Dalam lanskap kompetisi, PGEO, sebagai BUMN yang secara murni bergerak di bidang panas bumi, dinilai memiliki visibilitas paling tinggi. Perseroan mengelola sekitar 727,5 MW kapasitas operasional langsung dengan total area sekitar 1.933 MW. Sementara itu, BREN melalui Star Energy, merupakan operator terbesar dengan kapasitas operasional mencapai ±886 MW dan memiliki proyek ekspansi sebesar 112 MW yang sedang berjalan. Namun, Sukarno menilai valuasi saham BREN sudah terbilang premium, sehingga sensitivitas terhadap katalis proyek baru akan lebih tinggi.
Adapun DSSA, dengan proyek yang masih dalam tahap awal, kontribusinya terhadap pendapatan perusahaan mungkin belum signifikan dalam jangka pendek. Namun, langkah ini secara jelas “mempertegas minat konglomerasi besar terhadap geothermal,” kata Sukarno, menandakan diversifikasi portofolio dan visi jangka panjang Sinarmas di sektor energi terbarukan.

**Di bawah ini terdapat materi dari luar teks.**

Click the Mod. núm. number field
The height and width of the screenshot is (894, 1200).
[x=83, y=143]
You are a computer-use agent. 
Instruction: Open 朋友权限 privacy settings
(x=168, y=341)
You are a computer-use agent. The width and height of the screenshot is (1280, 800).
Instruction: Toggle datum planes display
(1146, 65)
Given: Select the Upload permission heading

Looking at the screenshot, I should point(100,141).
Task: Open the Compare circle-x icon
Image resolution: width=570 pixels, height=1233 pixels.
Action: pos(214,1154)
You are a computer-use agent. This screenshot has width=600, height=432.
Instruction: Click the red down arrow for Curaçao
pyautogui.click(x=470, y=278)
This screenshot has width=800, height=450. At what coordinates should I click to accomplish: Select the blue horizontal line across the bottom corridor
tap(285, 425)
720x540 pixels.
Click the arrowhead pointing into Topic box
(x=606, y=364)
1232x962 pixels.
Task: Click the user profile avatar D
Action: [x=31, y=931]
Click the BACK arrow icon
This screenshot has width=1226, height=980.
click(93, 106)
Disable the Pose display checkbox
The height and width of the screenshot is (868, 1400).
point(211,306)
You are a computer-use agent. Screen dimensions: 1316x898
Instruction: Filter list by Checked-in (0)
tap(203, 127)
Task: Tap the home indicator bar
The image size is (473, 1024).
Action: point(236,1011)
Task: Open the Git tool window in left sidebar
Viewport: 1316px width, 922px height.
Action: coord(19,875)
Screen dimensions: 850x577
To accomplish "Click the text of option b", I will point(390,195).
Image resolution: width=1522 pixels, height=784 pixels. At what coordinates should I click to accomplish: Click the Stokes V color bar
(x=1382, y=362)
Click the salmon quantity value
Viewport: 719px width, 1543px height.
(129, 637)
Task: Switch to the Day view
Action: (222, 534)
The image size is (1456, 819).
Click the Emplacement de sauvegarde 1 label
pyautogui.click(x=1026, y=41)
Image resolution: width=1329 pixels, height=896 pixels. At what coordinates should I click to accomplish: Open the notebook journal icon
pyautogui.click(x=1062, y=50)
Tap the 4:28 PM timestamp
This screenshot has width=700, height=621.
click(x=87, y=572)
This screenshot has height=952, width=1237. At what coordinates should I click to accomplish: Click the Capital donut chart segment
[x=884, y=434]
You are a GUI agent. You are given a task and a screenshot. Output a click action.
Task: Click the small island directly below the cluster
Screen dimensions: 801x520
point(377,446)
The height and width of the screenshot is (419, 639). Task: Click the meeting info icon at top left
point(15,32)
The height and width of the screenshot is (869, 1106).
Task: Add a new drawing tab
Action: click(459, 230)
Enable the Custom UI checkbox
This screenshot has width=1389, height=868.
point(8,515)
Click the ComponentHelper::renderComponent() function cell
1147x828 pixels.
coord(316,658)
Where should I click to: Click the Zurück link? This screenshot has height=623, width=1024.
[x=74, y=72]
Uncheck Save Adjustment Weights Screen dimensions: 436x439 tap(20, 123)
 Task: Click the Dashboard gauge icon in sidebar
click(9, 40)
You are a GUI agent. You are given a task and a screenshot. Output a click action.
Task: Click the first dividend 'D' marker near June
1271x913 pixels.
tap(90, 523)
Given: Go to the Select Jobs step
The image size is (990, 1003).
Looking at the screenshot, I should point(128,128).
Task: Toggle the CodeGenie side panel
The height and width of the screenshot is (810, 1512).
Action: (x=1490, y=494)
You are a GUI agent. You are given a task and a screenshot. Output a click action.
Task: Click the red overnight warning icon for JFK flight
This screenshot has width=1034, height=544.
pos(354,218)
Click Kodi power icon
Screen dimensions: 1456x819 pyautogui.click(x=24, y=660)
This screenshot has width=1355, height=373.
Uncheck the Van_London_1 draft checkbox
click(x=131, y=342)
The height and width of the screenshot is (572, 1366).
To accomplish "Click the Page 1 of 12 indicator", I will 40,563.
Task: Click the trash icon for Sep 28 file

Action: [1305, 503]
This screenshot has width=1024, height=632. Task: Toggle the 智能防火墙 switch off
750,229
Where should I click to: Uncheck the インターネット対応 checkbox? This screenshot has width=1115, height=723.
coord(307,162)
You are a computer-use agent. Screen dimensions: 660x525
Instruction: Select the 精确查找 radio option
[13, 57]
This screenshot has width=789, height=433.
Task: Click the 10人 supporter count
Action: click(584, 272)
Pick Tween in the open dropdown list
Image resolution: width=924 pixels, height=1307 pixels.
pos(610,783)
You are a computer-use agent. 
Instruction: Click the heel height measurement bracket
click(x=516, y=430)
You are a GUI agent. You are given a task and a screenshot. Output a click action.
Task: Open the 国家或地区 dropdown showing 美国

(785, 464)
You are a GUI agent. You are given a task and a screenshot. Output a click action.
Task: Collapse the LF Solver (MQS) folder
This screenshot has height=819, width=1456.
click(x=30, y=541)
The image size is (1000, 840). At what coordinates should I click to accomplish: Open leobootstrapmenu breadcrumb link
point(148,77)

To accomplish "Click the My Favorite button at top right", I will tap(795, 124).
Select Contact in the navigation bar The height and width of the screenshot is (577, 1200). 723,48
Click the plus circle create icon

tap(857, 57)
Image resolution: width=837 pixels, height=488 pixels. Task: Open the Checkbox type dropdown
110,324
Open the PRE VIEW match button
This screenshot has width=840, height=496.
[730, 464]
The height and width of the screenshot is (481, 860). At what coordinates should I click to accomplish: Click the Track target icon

Dari sisi rekomendasi saham dan valuasi, Nafan Aji Gusta merekomendasikan akumulasi beli PGEO dengan target harga di Rp 1.725. Ia juga menyarankan akumulasi beli PT Barito Pacific Tbk (BRPT) dengan target harga Rp 2.540, sebagai alternatif pilihan investasi di ekosistem Grup Barito, alih-alih langsung pada BREN.
Sukarno Alatas juga sependapat bahwa PGEO relatif lebih atraktif dengan konsensus target harga di kisaran Rp 1.855–Rp 2.200. Kiwoom Sekuritas merekomendasikan beli untuk PGEO, didukung oleh prospek proyek yang kuat (pipeline) dan posisi dominannya di pasar. Seperti terlihat pada grafik di bawah, performa PGEO terus menjadi sorotan para investor.
PGEO Chart by TradingView
Sementara itu, BREN lebih cocok sebagai hold, mengingat skalanya yang besar namun dengan valuasi yang sudah premium. Untuk DSSA, ia masuk kategori hold atau watchlist, karena peluang nyata baru akan terbuka setelah finalisasi usaha patungan (JV) dan proyek berhasil mencapai financial close, menandai kesiapan untuk implementasi besar.